**EXERCISE INSTRUCTIONS**
Find every line in the items below that contains the word "computer" and copy each of those lines.

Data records
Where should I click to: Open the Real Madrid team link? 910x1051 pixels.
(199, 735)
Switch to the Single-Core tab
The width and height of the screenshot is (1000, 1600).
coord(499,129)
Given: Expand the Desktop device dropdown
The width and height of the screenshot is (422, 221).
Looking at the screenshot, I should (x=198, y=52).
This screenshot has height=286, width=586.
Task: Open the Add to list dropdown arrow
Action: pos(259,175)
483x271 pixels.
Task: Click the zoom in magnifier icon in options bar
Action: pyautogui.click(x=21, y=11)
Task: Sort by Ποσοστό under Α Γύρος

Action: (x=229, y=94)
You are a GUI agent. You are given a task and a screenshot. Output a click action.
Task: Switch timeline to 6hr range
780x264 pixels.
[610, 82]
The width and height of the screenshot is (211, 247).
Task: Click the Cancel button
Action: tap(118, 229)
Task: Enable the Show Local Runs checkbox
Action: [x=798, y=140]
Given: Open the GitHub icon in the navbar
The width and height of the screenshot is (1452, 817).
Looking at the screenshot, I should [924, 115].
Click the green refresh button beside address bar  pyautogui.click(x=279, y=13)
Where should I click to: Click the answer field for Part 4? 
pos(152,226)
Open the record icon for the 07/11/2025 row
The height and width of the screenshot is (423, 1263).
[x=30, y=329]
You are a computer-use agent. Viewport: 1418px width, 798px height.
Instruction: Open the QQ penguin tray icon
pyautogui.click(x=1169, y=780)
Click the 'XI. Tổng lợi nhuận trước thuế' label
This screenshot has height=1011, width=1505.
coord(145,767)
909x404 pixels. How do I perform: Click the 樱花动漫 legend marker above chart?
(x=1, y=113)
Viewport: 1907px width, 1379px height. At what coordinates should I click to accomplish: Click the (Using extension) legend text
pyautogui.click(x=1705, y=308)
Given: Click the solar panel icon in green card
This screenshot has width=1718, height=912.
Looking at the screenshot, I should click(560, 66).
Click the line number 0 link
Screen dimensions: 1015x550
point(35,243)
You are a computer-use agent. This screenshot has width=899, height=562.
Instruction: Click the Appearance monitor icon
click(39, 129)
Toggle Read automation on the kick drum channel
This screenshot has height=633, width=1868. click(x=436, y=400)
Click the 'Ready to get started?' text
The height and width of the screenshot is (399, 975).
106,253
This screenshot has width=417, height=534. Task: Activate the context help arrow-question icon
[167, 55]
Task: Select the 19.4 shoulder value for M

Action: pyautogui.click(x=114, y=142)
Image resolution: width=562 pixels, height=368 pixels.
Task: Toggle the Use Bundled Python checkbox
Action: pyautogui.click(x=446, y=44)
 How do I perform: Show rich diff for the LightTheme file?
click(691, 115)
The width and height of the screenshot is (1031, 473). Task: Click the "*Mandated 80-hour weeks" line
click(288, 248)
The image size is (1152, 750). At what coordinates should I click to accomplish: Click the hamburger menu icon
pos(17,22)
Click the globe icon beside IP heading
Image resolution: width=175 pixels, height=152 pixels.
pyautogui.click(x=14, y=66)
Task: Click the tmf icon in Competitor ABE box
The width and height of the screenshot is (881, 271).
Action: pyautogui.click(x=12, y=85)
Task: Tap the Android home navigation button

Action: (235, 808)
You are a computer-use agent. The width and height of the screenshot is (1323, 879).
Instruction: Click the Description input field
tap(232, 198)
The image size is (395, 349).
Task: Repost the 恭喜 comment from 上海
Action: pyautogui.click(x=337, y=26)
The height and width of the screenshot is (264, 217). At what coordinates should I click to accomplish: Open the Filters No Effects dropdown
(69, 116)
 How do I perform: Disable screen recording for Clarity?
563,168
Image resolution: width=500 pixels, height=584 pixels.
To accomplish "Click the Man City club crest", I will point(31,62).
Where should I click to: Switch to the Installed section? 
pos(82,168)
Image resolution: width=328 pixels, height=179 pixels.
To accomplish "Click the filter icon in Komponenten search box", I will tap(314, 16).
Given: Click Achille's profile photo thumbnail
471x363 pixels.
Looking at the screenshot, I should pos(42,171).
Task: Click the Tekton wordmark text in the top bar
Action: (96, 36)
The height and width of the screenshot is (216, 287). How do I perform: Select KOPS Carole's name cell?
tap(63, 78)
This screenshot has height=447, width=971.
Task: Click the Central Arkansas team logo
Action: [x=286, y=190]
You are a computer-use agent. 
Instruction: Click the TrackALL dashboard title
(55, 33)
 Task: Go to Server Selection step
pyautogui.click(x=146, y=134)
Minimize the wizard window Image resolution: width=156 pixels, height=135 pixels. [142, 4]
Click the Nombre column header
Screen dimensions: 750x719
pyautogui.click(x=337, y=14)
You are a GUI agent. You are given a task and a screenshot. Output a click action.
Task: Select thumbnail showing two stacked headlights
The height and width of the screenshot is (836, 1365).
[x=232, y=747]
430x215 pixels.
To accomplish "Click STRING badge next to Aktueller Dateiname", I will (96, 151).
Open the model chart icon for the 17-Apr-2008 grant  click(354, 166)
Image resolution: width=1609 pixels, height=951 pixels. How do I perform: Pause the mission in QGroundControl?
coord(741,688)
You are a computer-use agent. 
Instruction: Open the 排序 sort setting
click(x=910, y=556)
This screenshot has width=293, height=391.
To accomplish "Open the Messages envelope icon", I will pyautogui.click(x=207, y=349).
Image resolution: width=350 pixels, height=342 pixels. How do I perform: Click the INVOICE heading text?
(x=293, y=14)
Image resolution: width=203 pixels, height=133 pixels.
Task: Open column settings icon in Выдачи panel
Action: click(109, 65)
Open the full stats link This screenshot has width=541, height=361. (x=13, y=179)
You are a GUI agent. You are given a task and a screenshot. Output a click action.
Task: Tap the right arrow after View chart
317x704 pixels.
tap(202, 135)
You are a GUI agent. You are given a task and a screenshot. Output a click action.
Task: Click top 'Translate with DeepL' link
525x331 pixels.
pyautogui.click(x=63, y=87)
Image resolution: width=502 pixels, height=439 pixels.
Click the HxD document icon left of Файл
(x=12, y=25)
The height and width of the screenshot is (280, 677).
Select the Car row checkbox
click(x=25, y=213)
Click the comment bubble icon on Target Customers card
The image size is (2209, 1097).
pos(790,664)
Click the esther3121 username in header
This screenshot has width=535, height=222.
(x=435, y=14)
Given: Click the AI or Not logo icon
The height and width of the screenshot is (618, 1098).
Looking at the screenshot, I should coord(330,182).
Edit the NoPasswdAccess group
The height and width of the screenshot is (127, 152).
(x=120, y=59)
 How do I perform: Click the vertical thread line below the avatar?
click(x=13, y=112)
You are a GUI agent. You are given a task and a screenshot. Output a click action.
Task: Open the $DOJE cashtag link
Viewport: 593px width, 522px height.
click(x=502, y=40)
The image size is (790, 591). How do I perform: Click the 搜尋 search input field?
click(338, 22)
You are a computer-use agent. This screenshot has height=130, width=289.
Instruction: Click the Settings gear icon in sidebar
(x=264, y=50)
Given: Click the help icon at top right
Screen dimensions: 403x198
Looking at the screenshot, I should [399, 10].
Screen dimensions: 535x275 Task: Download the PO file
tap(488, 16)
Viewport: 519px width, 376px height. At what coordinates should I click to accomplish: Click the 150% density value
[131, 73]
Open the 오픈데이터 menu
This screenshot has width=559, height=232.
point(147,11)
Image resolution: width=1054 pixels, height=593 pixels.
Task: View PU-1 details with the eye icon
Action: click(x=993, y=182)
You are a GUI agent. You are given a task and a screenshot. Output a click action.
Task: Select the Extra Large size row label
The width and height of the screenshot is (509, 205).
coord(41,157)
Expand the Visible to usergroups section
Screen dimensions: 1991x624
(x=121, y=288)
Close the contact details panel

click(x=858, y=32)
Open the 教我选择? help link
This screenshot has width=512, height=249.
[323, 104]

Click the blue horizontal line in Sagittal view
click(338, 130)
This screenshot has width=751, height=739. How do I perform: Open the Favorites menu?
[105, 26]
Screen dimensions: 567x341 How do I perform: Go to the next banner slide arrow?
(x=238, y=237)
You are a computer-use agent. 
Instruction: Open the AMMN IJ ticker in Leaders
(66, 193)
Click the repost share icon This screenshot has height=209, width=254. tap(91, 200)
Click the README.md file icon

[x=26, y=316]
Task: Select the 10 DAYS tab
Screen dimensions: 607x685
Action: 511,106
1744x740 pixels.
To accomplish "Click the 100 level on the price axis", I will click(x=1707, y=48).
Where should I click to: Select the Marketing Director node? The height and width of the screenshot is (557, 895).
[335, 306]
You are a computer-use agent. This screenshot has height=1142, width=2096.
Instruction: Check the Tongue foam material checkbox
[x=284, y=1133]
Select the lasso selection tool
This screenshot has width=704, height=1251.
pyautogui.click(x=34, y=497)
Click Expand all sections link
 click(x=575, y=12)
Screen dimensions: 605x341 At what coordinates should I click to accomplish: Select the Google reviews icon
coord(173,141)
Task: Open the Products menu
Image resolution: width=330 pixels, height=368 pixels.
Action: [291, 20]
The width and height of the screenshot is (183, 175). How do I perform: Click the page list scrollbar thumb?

**EXERCISE OUTPUT**
You are a computer-use agent. Viewport: 1418px width, 798px height.
You are a computer-use agent. This screenshot has width=899, height=562.
You are a computer-use agent. The width and height of the screenshot is (1323, 879).
You are a computer-use agent. 
You are a computer-use agent. 
You are a computer-use agent. This screenshot has height=130, width=289.
You are a computer-use agent. 
You are a computer-use agent. This screenshot has height=1142, width=2096.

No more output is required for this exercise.